Baykal'ın seçim sonuçları üzerine yaptığı ilk değerlendirmeler, umudun yakalandığına dair. "Bu seçim, gerçekleşmiş olan siyasî tablonun köklü bir biçimde değişeceğinin işaretlerinin verildiği bir seçim olmuştur" diyor Baykal. Tablonun değişmesinden değil, değişme umudundan ve buna dair işaretlerden bahsediyor.
Baykal'ın geleceğe ertelediği umutlar, CHP liderinin iç dünyasındaki iki korkuyu gösteriyor. Birincisi, CHP liderinin bir seçim zaferine umut bağlamaktan çok, bir seçim hezimetinden kurtulma refleksiyle hareket ettiğini. İkincisi ise, AK Parti'yi yenilmesi imkânsız bir rakip olarak gördüğünü. Seçim sonucu bu iki korkuyu da ortadan kaldırmış. Önemli bir gelişme. AK Parti oyları geriletilebilir. CHP lideri, kendi liderliğini tartışmalı hale getirecek bir seçim hezimetinden uzak yoluna devam edebilir. Baykal'ın değerlendirmelerinden çıkacak sonuç: CHP'de statükoya yönelik yakın bir tehdit bulunmuyor. O zaman CHP değişim taleplerine bir süre daha direnebilir.

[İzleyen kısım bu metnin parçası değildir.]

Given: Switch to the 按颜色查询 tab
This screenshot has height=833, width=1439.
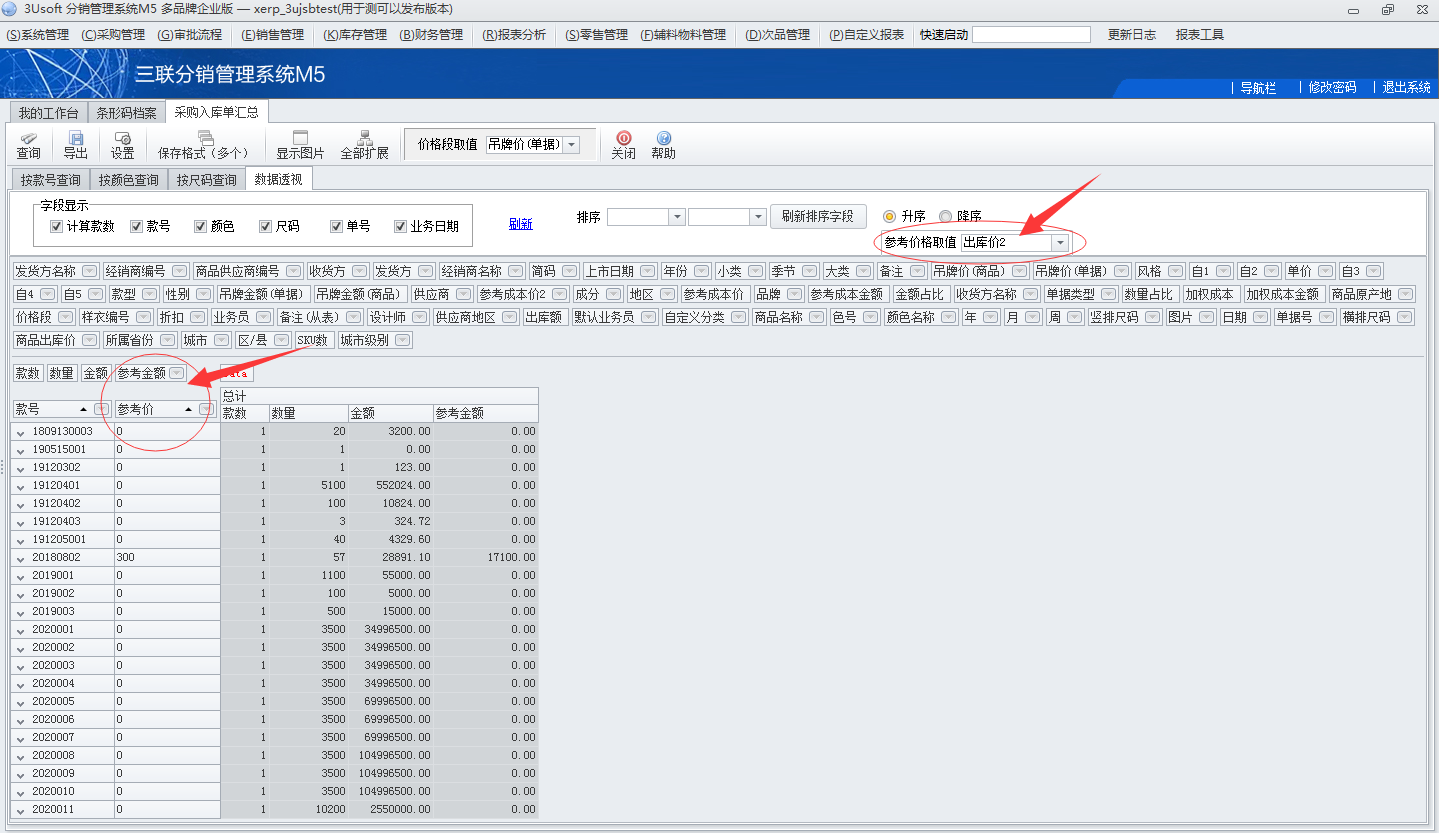Looking at the screenshot, I should 129,180.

Seçim sürecinde herhangi bir oy yüzdesi yerine, bu seçimlerin Türkiye'deki siyasî statükoyu devam ettirecek bir sonuç vereceği tahmininde bulunmuştum. Mahalli seçimlerde oyu gerileyen iktidar partisinin, parlamento çoğunluğu ve hükümet yetkisi için bir meşruiyet sorgulaması bile başlatamıyorsanız, değişen bir şey yok demektir. Bu meşruiyet sorgulamasının ise sağlam tek ölçüsü var: Erken genel seçim istemek. Muhalefet, ısrarla erken seçim talebinde bulunamıyorsa, oy dengelerindeki değişimlere dair yorumlar, siyasî retorik düzeyini geçmez. Geriye sadece parti örgütlerinin "nerde hata yaptık?" sorusuna aradıkları cevaplar kalır.

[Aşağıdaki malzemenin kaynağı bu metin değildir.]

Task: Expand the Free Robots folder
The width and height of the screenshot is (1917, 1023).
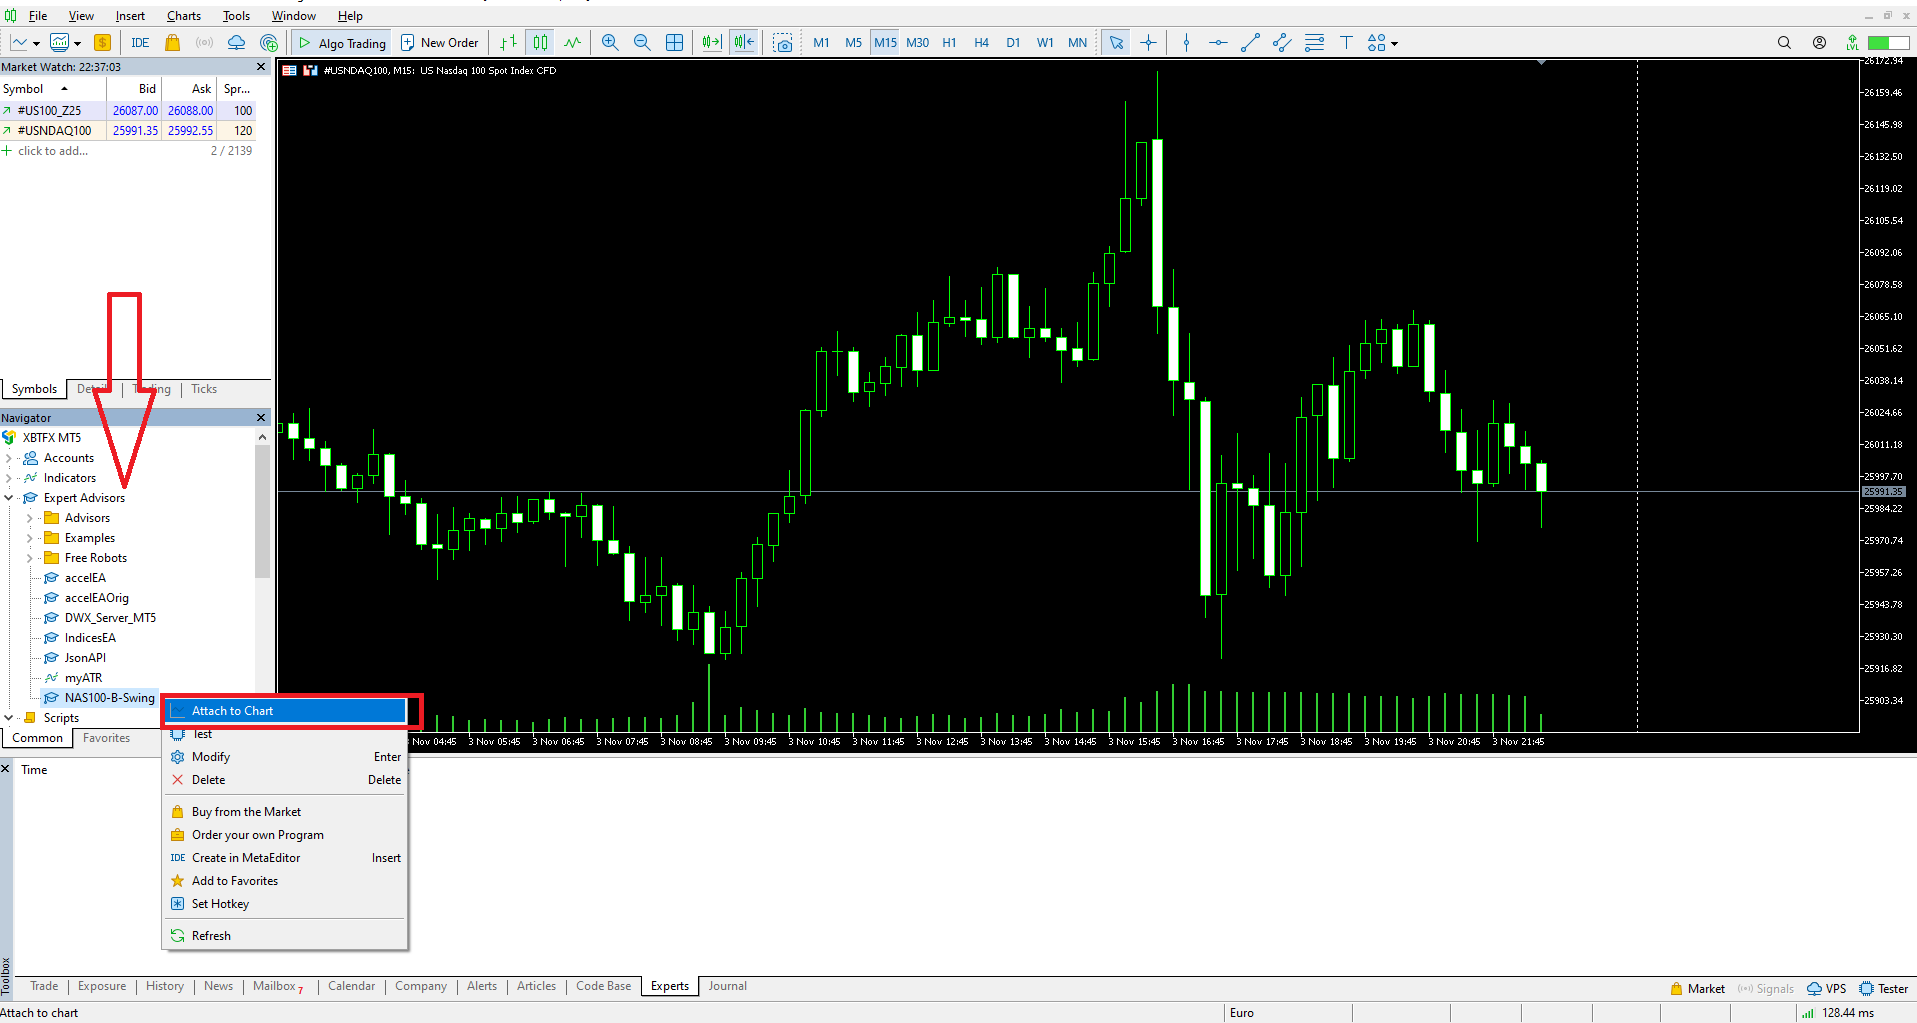Action: pyautogui.click(x=30, y=558)
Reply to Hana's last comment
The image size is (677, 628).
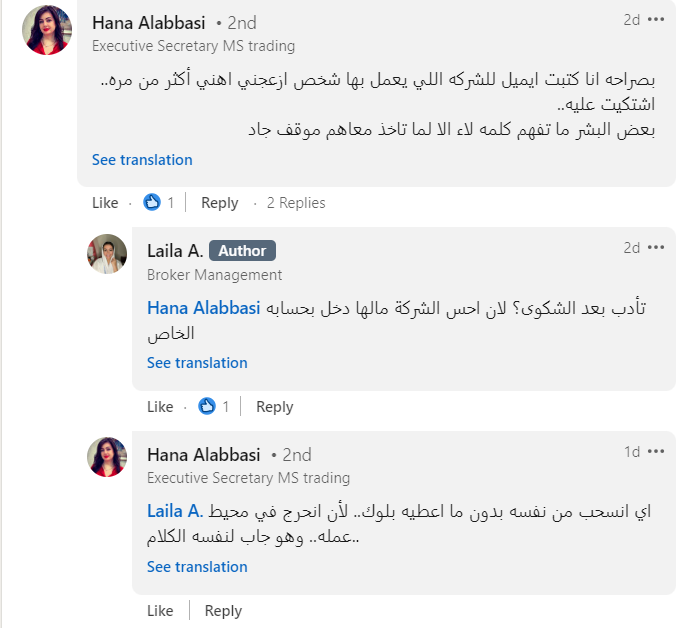(x=223, y=611)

Kısaca seçim sonuçlarından, "sonraki seçim için umut" çıkartmak yeterli olmaz. Hiç olmazsa muhalefet partisinin iktidar alternatifi olduğunu ispatlayacak bir seçim sonucuna imza atması gerekir. Kurt yılgını gibi iktidar yılgını olan CHP'nin aldığı sonuç, sadece yeni bir liderlik tartışmasını engelleyecek sınırları aşamadı.

Çok partili parlamenter demokratik sistemi işletirken, kurallara dair önemli bir sorunumuz yok. Sorunumuz bütünüyle fiilî bir sorun: İktidara alternatif bir muhalefet partisi çıkartamıyoruz. İki kutup arasında iktidar değişikliği fiilen gerçekleşemiyor. İktidar hep muhafazakâr-sağ partiler arasında el değiştiriyor. Alternatif hep sağa karşı sağın içinden çıkıyor. Bu yüzden demokratik siyasal sistem sadece iktidar ayağı ile yoluna devam ediyor. Bu sefer boşluk, sağlıksız organizasyonlar ve illegal örgütlenmeler eliyle dolduruluyor. Ergenekon örgütünün varlık sebebi de, bu boşluk değil mi?

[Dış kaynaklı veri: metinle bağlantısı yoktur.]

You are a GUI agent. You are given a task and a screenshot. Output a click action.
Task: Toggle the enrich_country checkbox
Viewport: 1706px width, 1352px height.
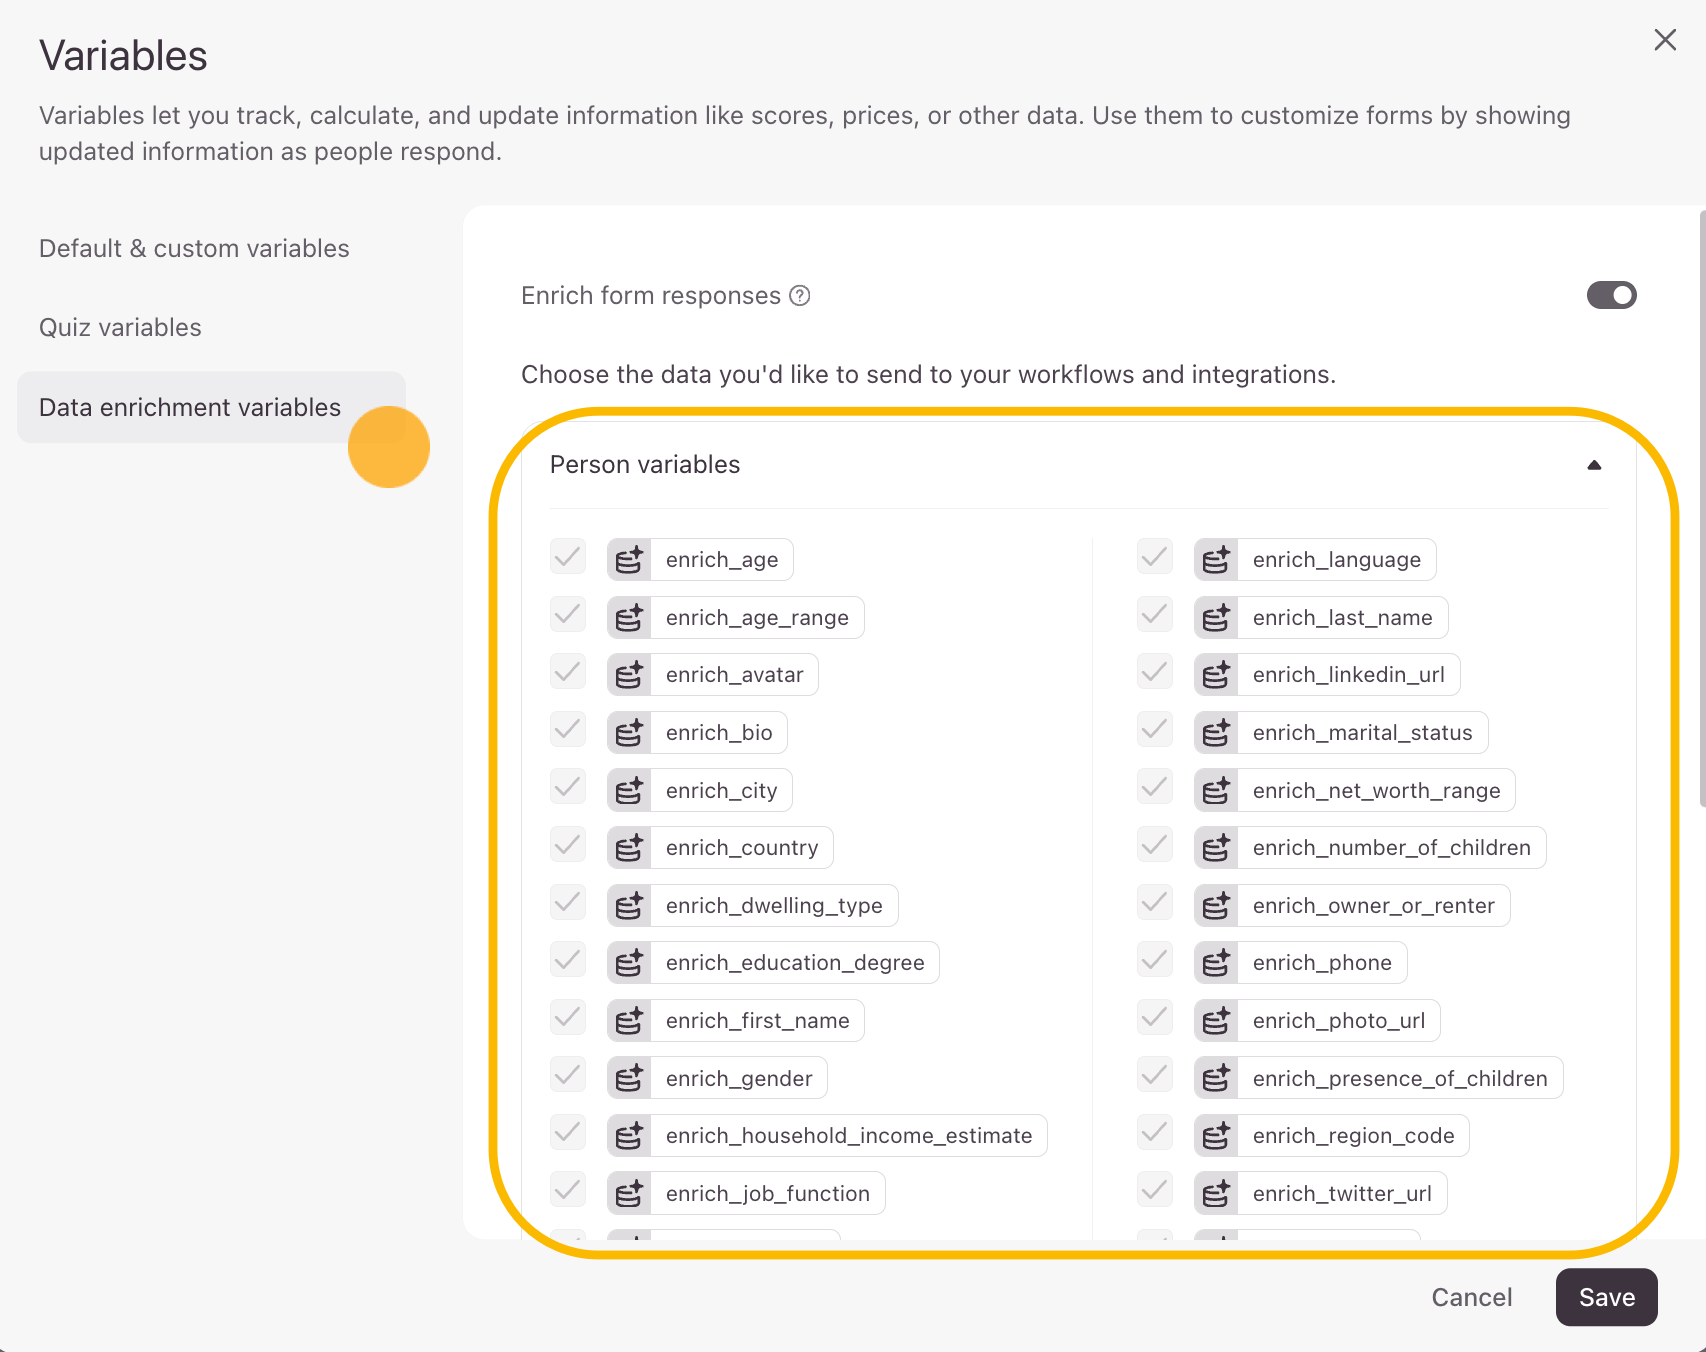click(568, 846)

CHP'nin değişmesi lâzım. Değişirken de, onu iktidar alternatifi kılacak bir istikamette değişmesi gerekiyor. CHP için doğru istikameti İstanbul'da aldığı sonuçlar gösteriyor. İstanbul'un siyasî gösterge değeri çok önemli. Her şeyden önce İstanbul Türkiye'yi en canlı temsil eden yer. İstanbul'da oyunu artıran sonraki seçimlerde de artırıyor. İstanbul, Türkiye'nin geri kalanını peşine takıp sürüklüyor. İktidarlar önce İstanbul'da kuruluyor.

CHP İstanbul'da başarılı bir sonuç aldı. Bu başarının temel ölçüsü, CHP'nin İstanbul'da 22 Temmuz'da aldığı oy. Bu başarının altındaki dinamiklere, test edilip işe yaradığı kanıtlanmış politikalar olarak eğilmek lâzım. İlk göze çarpanlar şunlar: Her şeyden önce CHP ilk defa "irtica tehdidi" ve "laiklik gerginliği" yaratmadan bir kampanya yürüttü. Tersine çarşaf ve Kur'an kursları açılımları ile, etki menzilini karşı kutba yöneltti. Sonra, varoşlara girdi. "Seçkinlerin partisi" hüviyetinden sıyrıldı.

CHP eğer bu seçimi, bir sonraki için "umut" olarak değerlendiriyorsa, bu umudun bütünüyle yeşerdiği yer İstanbul. Seçim bir tecrübe olduğuna göre, İstanbul'da uygulanan yöntemlerin işe yaradığı anlaşılıyor. CHP, geleceğini İstanbul üzerine inşa etmeli.

CHP'nin şansı Türkiye'nin şansı. Sağ-muhafazakâr partiler canlı dinamik organizmalar olarak değişime ve halkın taleplerine açıklar. Siyasetin atıl kapasitesi CHP'de. CHP, İstanbul'da yola çıkarak canlanır ve gelecek seçimlerde iktidar iddiasında olan bir partiye dönüşürse, bundan Türkiye kazanır. Siyasî rekabete kalite gelir. Seçmenlerin tamamı siyasî sisteme entegre olur.

CHP'nin şansı var. Bu şansı gösteren Ankara'daki statüko değil, İstanbul'da boy veren değişim.